Member of the Provincial Assembly of the Punjab
- In office 15 August 2018 – 14 January 2023
- Constituency: PP-44 Sialkot-X
- In office 29 May 2013 – 31 May 2018
- Constituency: PP-131 (Sialkot-XI)

Personal details
- Born: 13 December 1956 Sialkot, Punjab, Pakistan
- Died: 6 April 2025 (aged 68) Sialkot, Punjab, Pakistan
- Party: PMLN (2013–2025)
- Children: Hina Arshad Warraich (daughter)

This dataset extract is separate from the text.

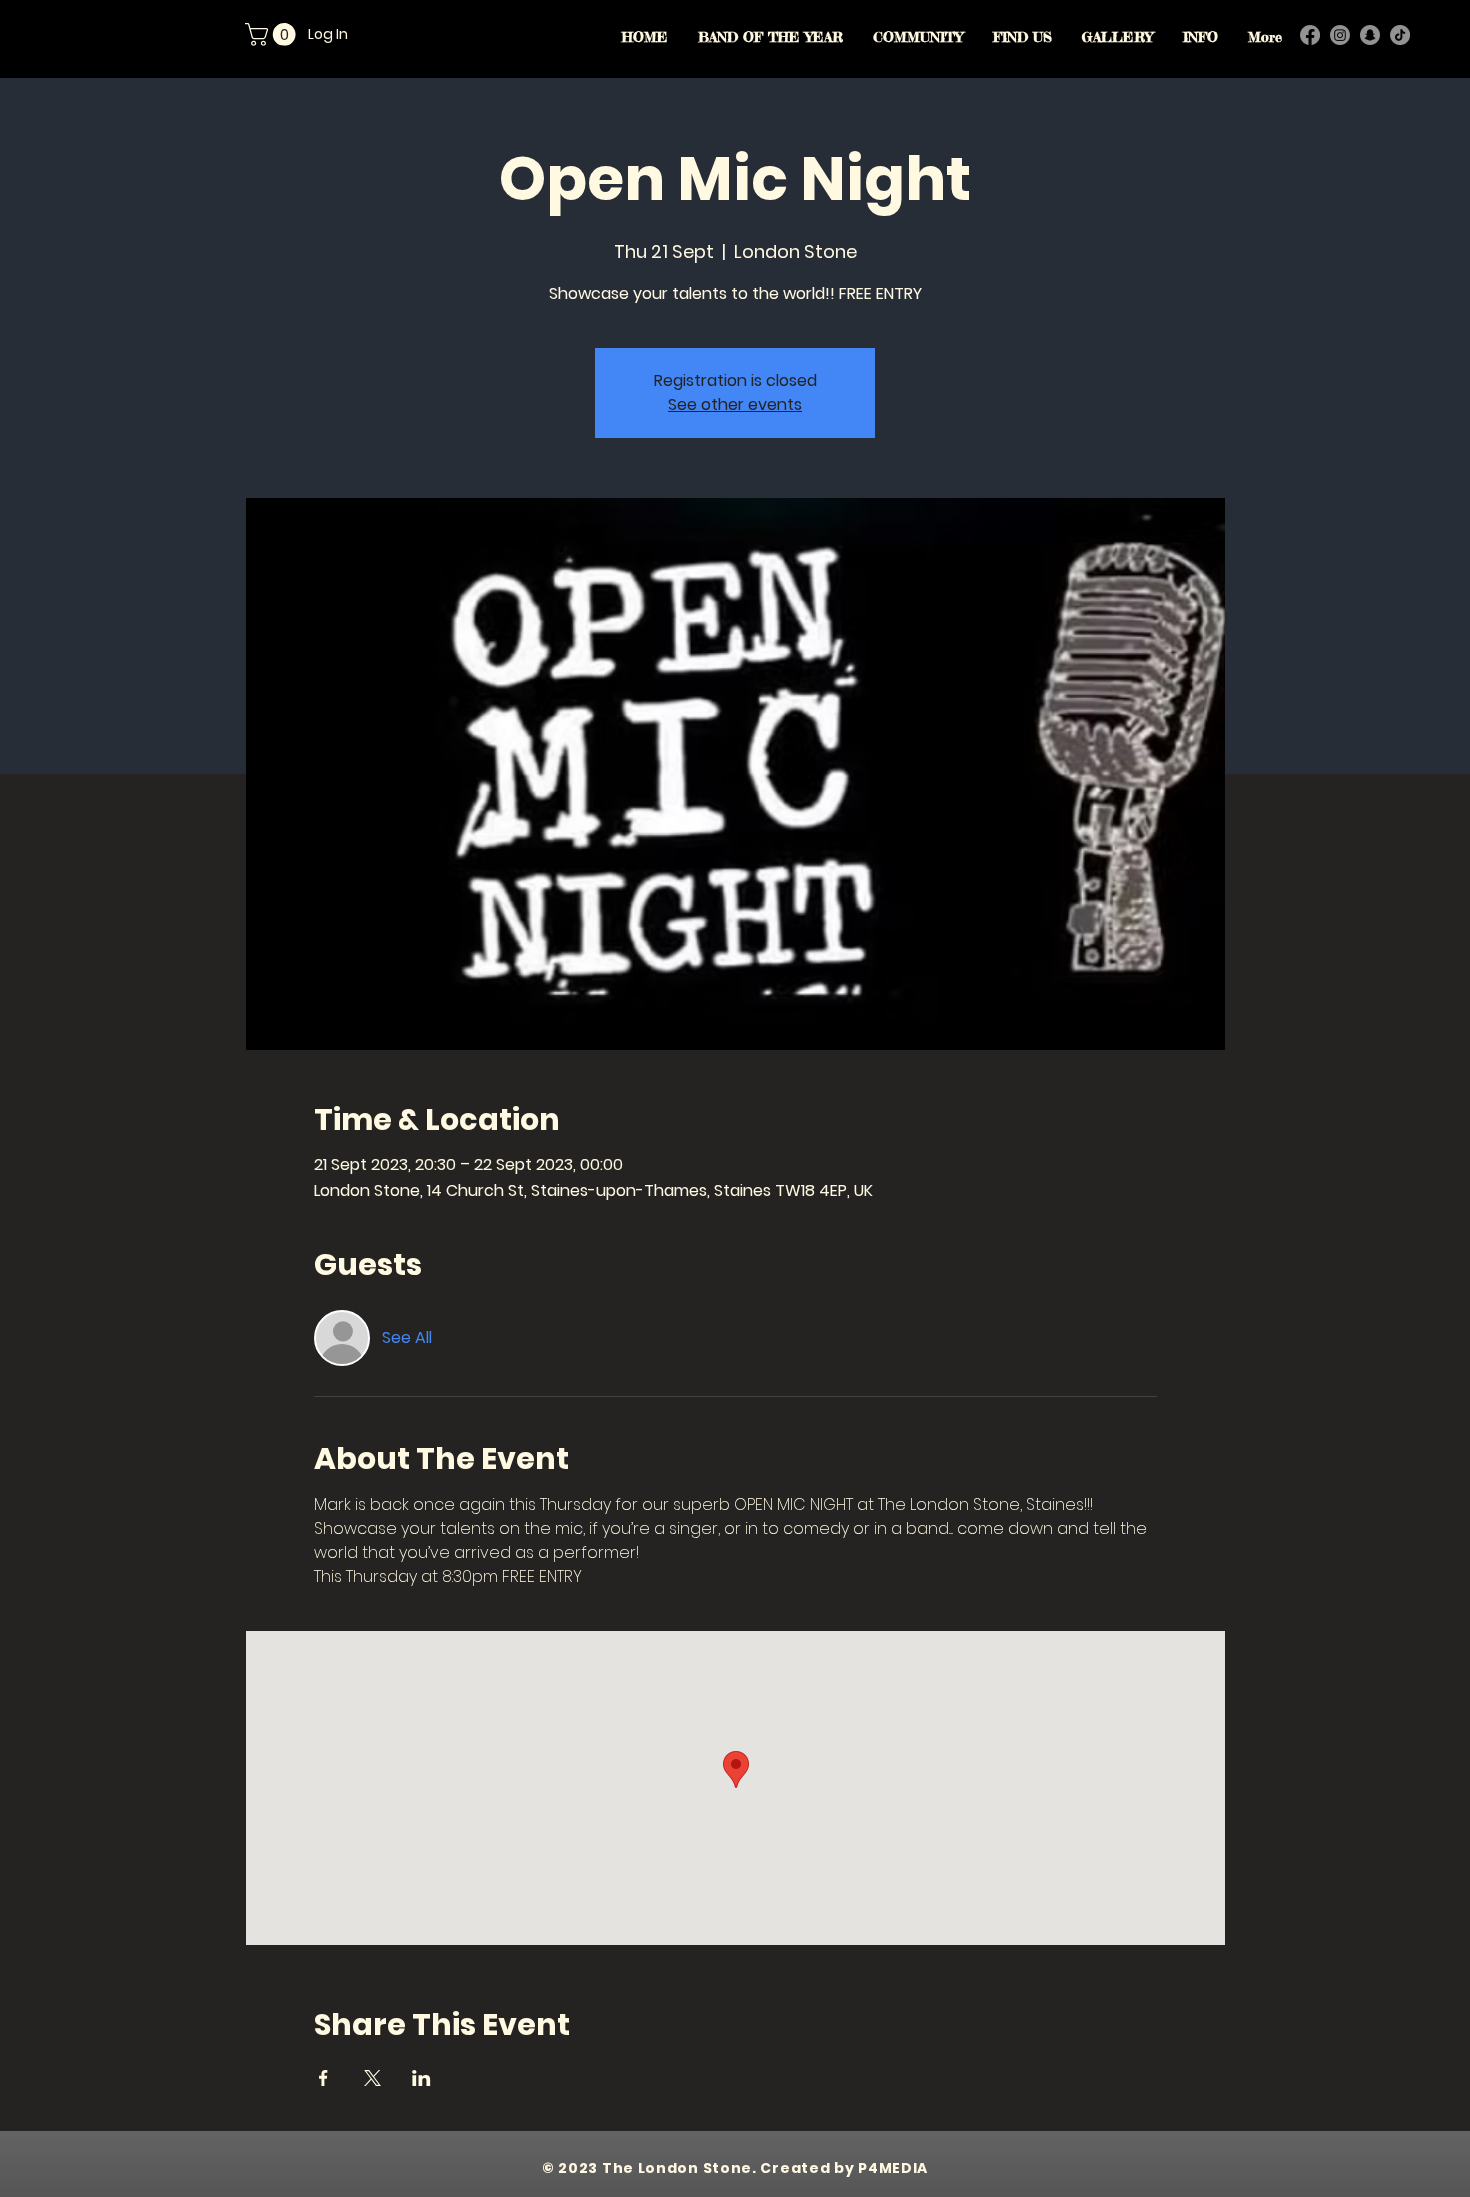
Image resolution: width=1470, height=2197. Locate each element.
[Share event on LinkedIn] (421, 2078)
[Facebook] (1310, 35)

= Chaudhry Arshad Javaid Warraich =

Pakistani politician (1956–2025)

Chaudhry Arshad Javaid Warraich (چودھری ارشد جاوید وڑائچ; 13 December 1956 – 6 April 2025) was a Pakistani politician who was a Member of the Provincial Assembly of the Punjab from August 2018 till January 2023. Previously he had been a member of the Punjab Assembly from May 2013 to May 2018 and again from February 2024 to April 2025.

==Early life ==
Warraich was born on 13 December 1956.

==Political career==
Warraich was elected to the Provincial Assembly of the Punjab as a candidate of Pakistan Muslim League (N) (PML-N) from Constituency PP-131 (Sialkot-XI) in the 2013 Pakistani general election.

He was re-elected to Provincial Assembly of the Punjab as a candidate of PML-N from Constituency PP-44 (Sialkot-X) in the 2018 Pakistani general election.

== Death ==
Warraich died on 6 April 2025, at the age of 68. He was buried in his ancestral graveyard.